Si Scott Indulges His Passion and the Work Follows with J&B
The company that would eventually become J&B started creating and selling liquors in 1749, more than 260 years ago. That company has undergone many changes in the last two and a half centuries, but their logo has remained relatively untouched. “J&B” has sat proudly on the label for countless years, until this year when they used a new product to go in a slightly different direction.
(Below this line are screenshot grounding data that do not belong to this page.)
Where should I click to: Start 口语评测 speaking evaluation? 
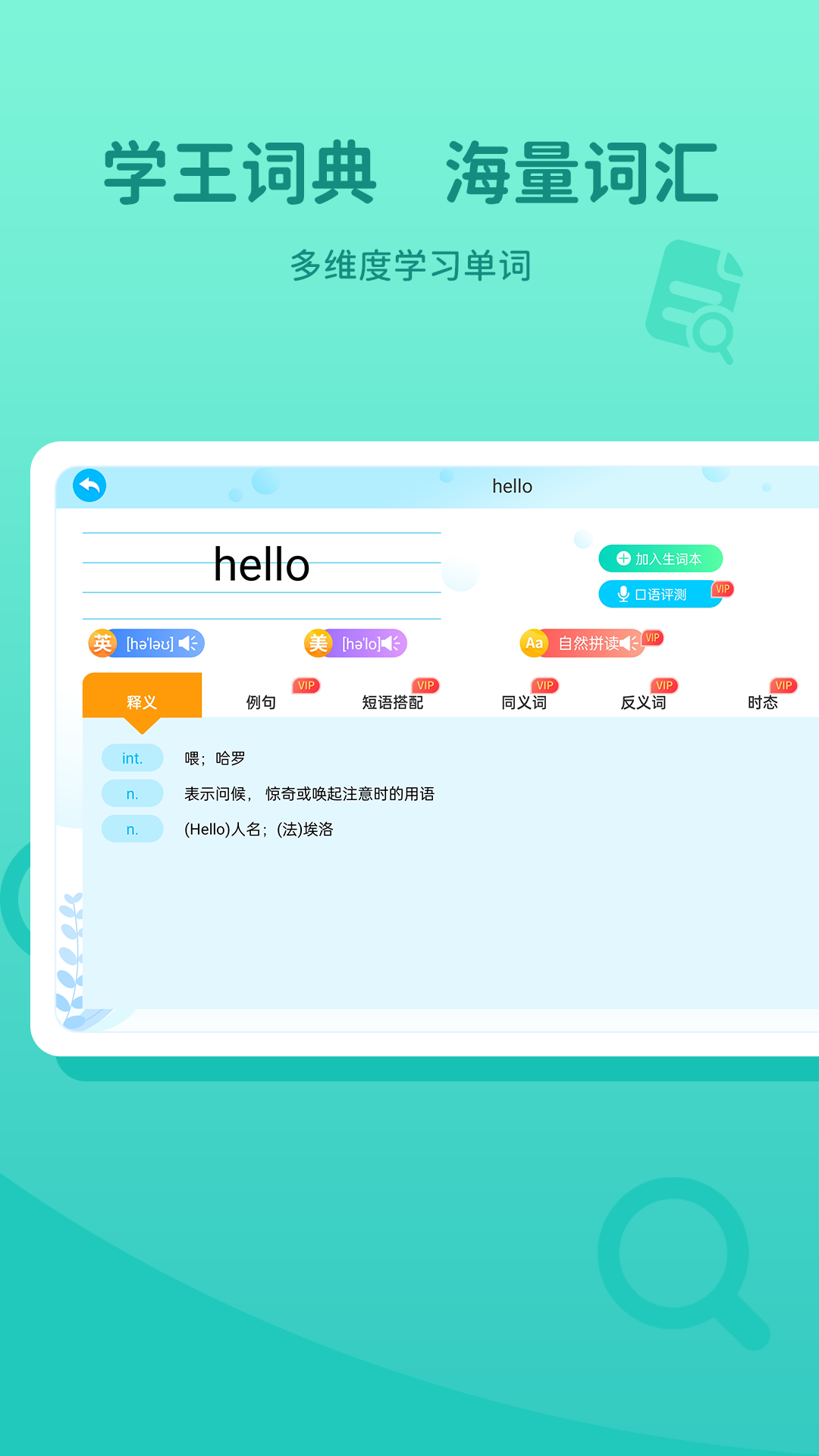[x=660, y=595]
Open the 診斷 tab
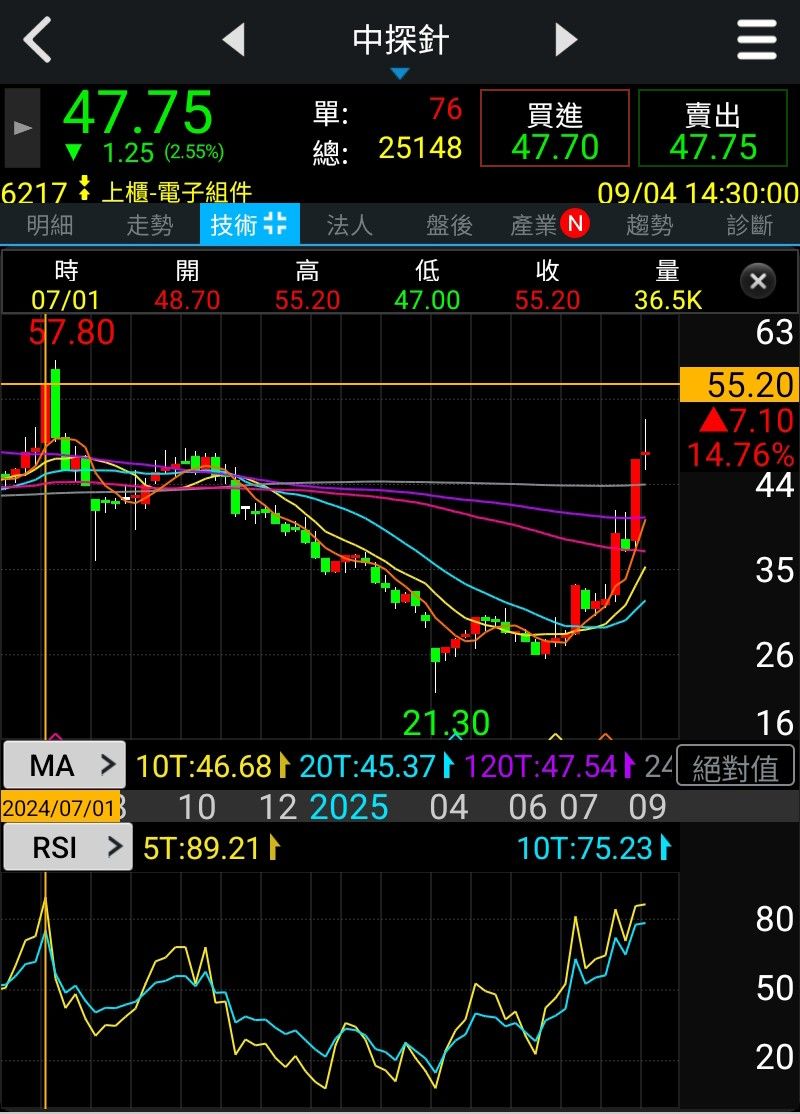800x1114 pixels. click(x=749, y=225)
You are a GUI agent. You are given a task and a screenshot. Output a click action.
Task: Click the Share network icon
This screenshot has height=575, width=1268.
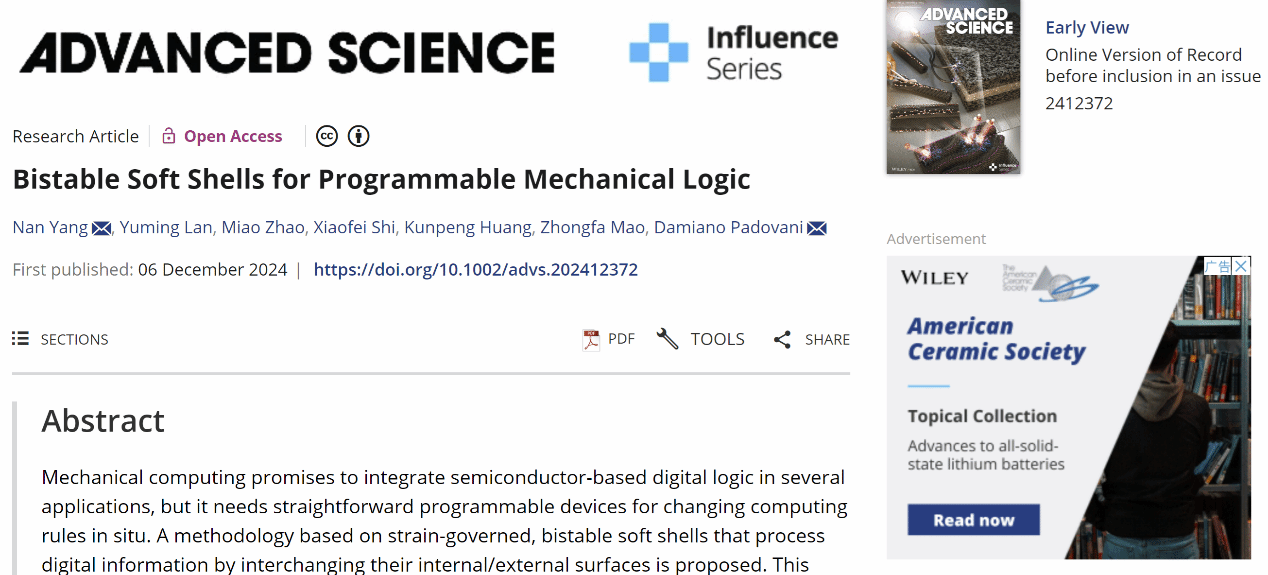(x=782, y=340)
With the insurgence of more complex and subtle mixed drinks, J&B infused their classic scotch whisky with honey. “Urban Honey,” is now available in a bottle that looks very similar to the iconic J&B with one major difference: the letter “B” has been replaced with a detailed drawing of a bee. Very fitting. Si Scott, the illustrator who created the drawing for J&B, commends the heritage brand for making such a bold move, “A lot of brands are sort of scared of doing anything to their logo at all, I thought it was quite brave of them to do it. I don’t think a lot of people would have.” It wasn’t always supposed to be just the “J” and the bee, it was a part of the artistic process in developing the label. As Si worked and created such an intricate illustration, J&B couldn’t reduce the image to a detail on the new bottle. It had to take center stage.
Si works by hand. The original drawing was created in two sections, the body and the wings, each drawing was independently nearly 60cm x 42cm, but brought together digitally as seen in the video they created about the process. “If you draw something large and detailed and you decrease it and print it, lines disappear,” Si explains. So, he brought the intricacies down slightly so that they could all fit on the bottle, otherwise the printing would have lost the details in unpredictable and inelegant ways. It’s a credit to J&B that they were able to use as detailed a version as they did for the label. “It all depends on the print quality. Obviously J&B made sure they got things right, got it printed correctly."
It was no mistake that J&B found Si for this particular project. He’s been interested in flying insects since he was a kid. “Especially bees and things like that because when you look closely at them they look like they shouldn’t be able to fly. Almost armored little things,” he says. “It’s just always one of those things I’m quite fascinated by.” He’s been drawing them for years. Whenever he’s not working on a professional job, he engages himself in work that he wants to do. “What I’ve found over the years, is in order to generate the kind of work you want to do, you need to do personal work that reflects that. I don’t do work that I think will please people, I do work that I want.” His personal series on insects eventually caught the attention of Diageo who commissioned him for the “Urban Honey” illustration. Si is an example of how the work will come if you follow your passion.